What you should do: The copy must hold every line from the one with "You are a computer-use" through the end of the listing, word for word, and must hold no pictures.

Supplied material:
· · · · · · ·
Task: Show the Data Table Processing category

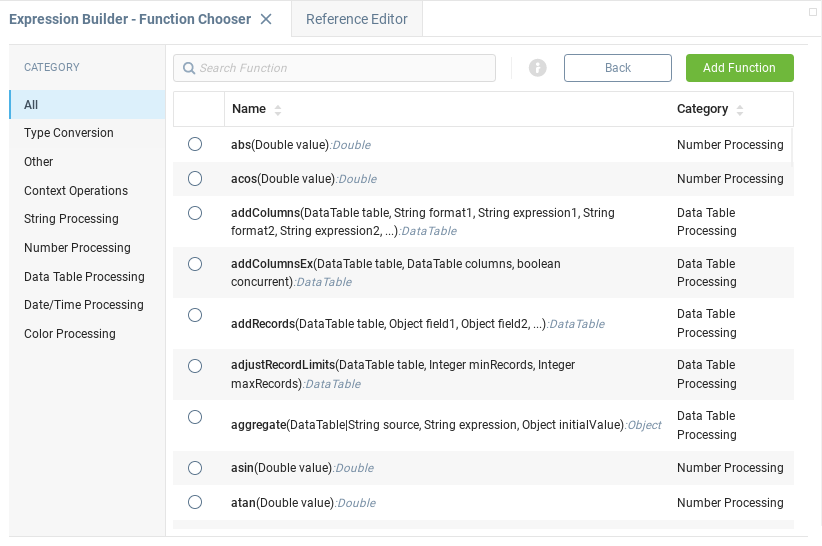Action: pyautogui.click(x=84, y=277)
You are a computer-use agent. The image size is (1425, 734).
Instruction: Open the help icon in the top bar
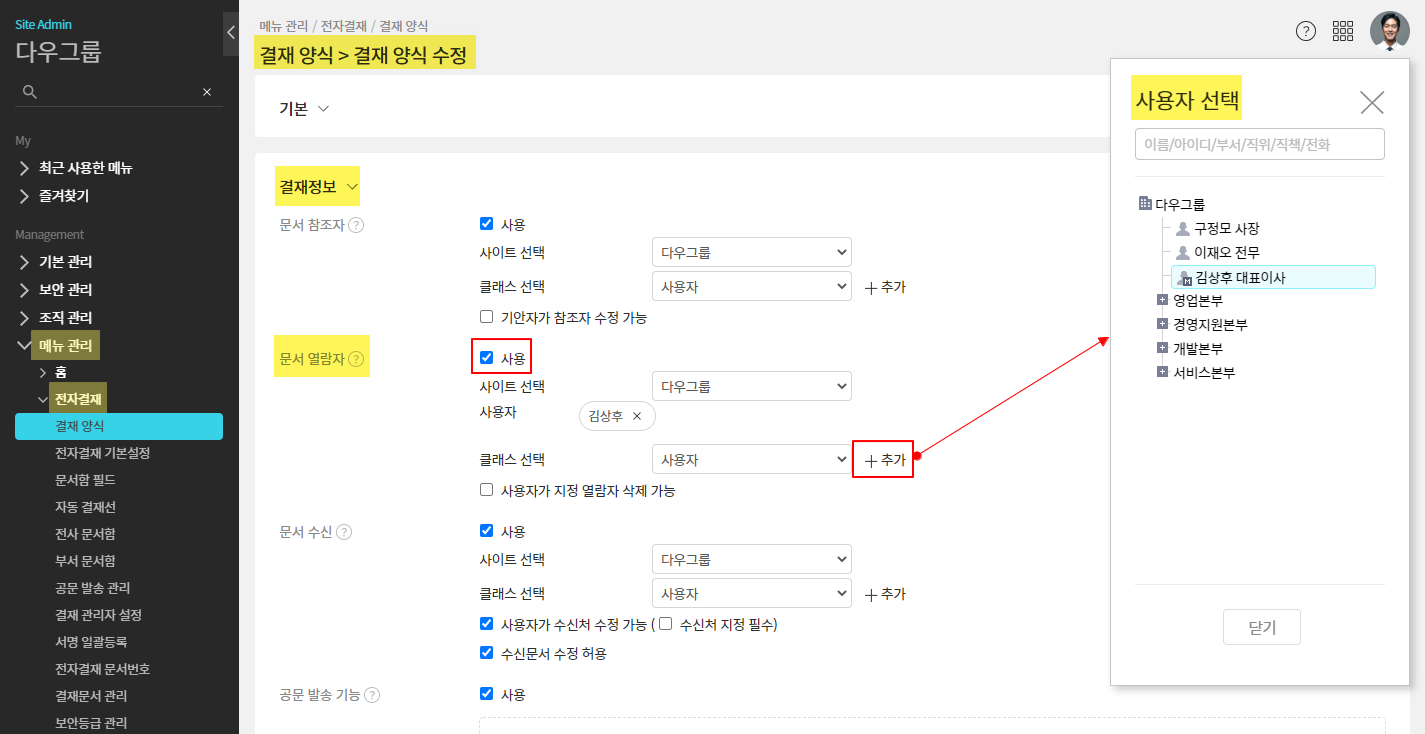point(1305,31)
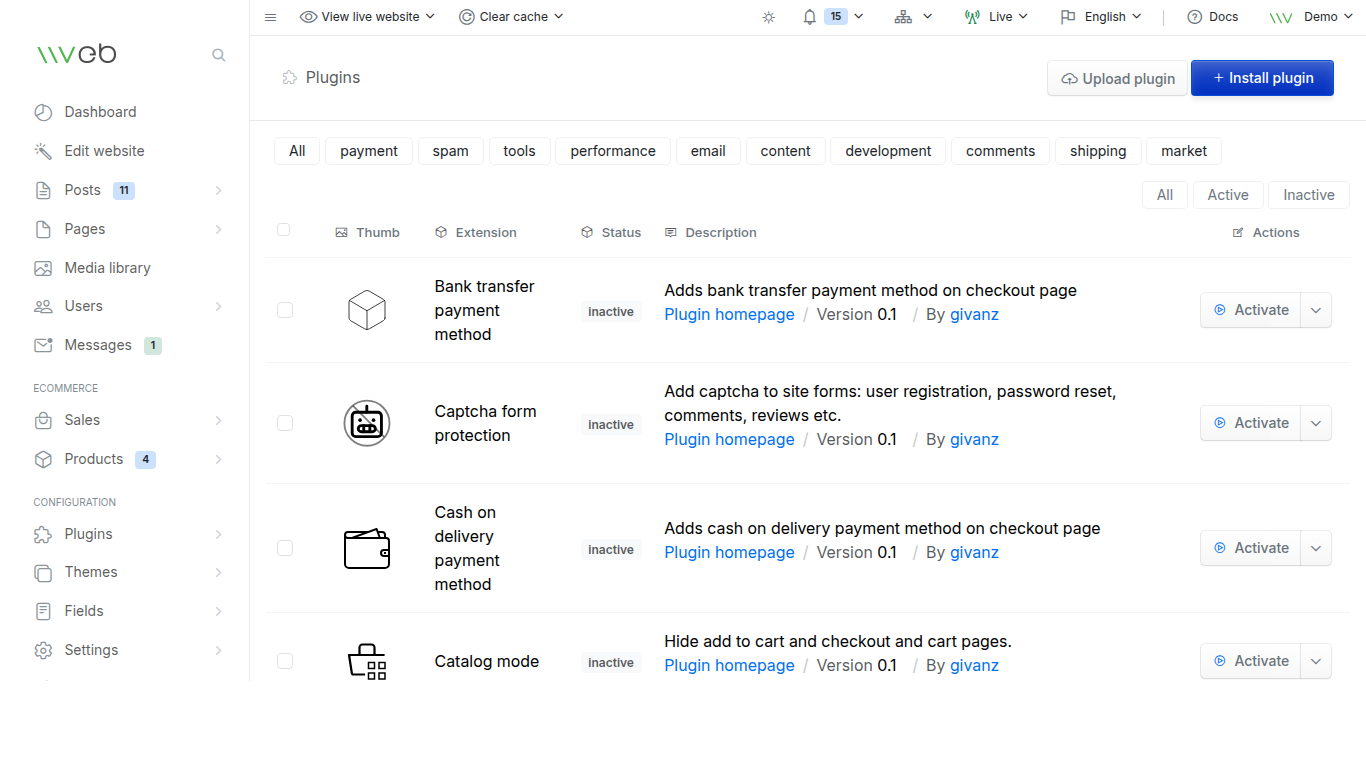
· · · · · · ·
Expected output:
You are a computer-use agent. The image size is (1425, 734).
Instruction: Open the help icon in the top bar
point(1305,31)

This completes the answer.